Moreover, the jurists argued, apostasy that openly challenges the validity of Islam could undermine the ranks of the Muslims. Indeed, the most dangerous thing for a community is the chaos caused by disruption to its commonly held beliefs, causing intellectual disarray and a lack of trust in what preserves its order. Thus, the apostasy of a Muslim could be considered much more dangerous than mere unbelief, because apostates have been exposed to the proof and evidence that led to belief in Islam by free choice, whereas a non-Muslim by birth has not had this opportunity. For these reasons, when the jurists discussed protection of religion, they did not include the freedom to convert to another religion as part of such protection.

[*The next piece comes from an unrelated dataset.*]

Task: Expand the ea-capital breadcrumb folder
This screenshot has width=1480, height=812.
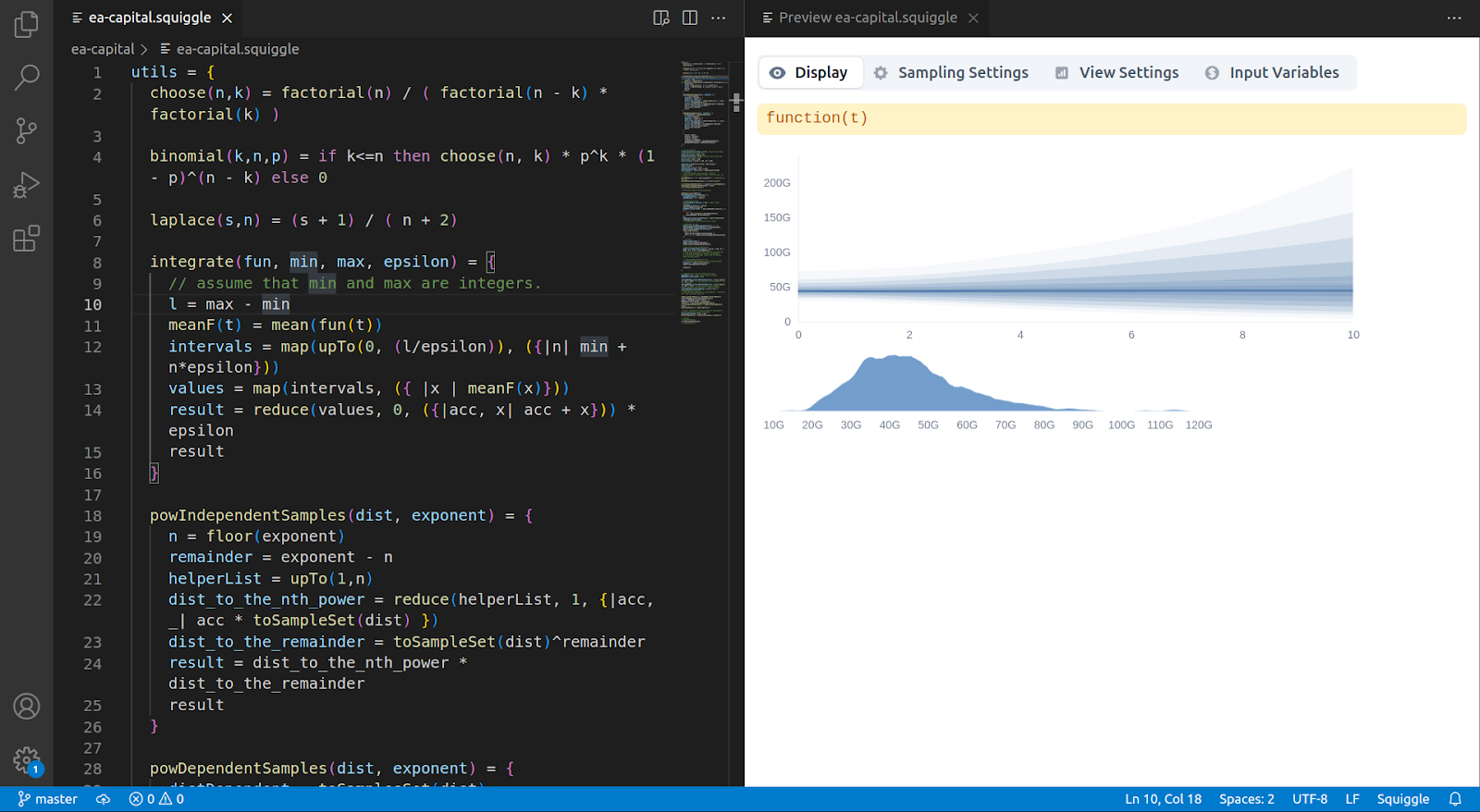Action: click(103, 49)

From the jurists’ point of view, apostasy was punishable with the death penalty. This penalty was developed on the basis of certain sayings (hadith) attributed to the Prophet Muhammad. The most obvious of these is the hadith that states: “Whoever changes his religion, kill him.” There are several other examples of hadith in which the Prophet reportedly ordered the execution of specific individuals, and these are often used to bolster the argument that the appropriate punishment for conversion from Islam is death.

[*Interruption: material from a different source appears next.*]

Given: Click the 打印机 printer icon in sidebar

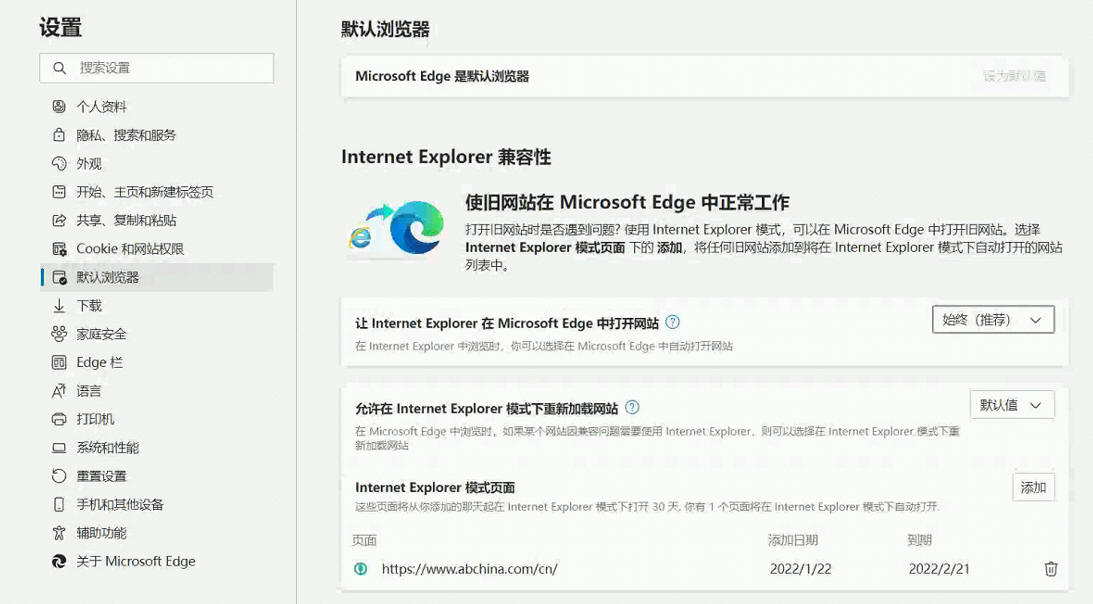Looking at the screenshot, I should [59, 419].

Not all Muslim scholars today take this view, however, and they argue for a different reading of such texts. For instance, Taha Jabir al-Alwani, one of today’s leading Muslim scholars, notes that although the Qur’an is quick to condemn the act of a Muslim abandoning Islam, it does not prescribe a worldly punishment for this action. In al-Alwani’s view, apostasy during the time of Prophet Muhammad was foremost a political issue, so that if someone left Islam without causing harm to others there was no earthly punishment for that person. He argues that this is made evident by the records stating that during the time of the Prophet some people would convert to Islam in the morning and then leave Islam at night.
Looking to the historical evidence, Mohammad Hashim Kamali, another leading Muslim thinker based in Malaysia, suggests that the Prophet did not treat apostasy as a proscribed offence (had), but instead pardoned many individuals who had embraced Islam, renounced it, then embraced it again.
Traditional Islamic law has, admittedly, sometimes adopted more restrictive approaches to freedom of religion than is evidenced by the teachings of the Qur’an or the actions of the Prophet. This has, in some cases, brought traditional Islamic law into conflict with modern standards pertaining to freedom of religion, such as that framed in Article 18 of the Universal Declaration of Human Rights:
“Everyone has the right to freedom of thought, conscience and religion; this right includes freedom to change his religion or belief, and freedom, either alone or in community with others and in public or private, to manifest his religion or belief in teaching, practice, worship, and observance.”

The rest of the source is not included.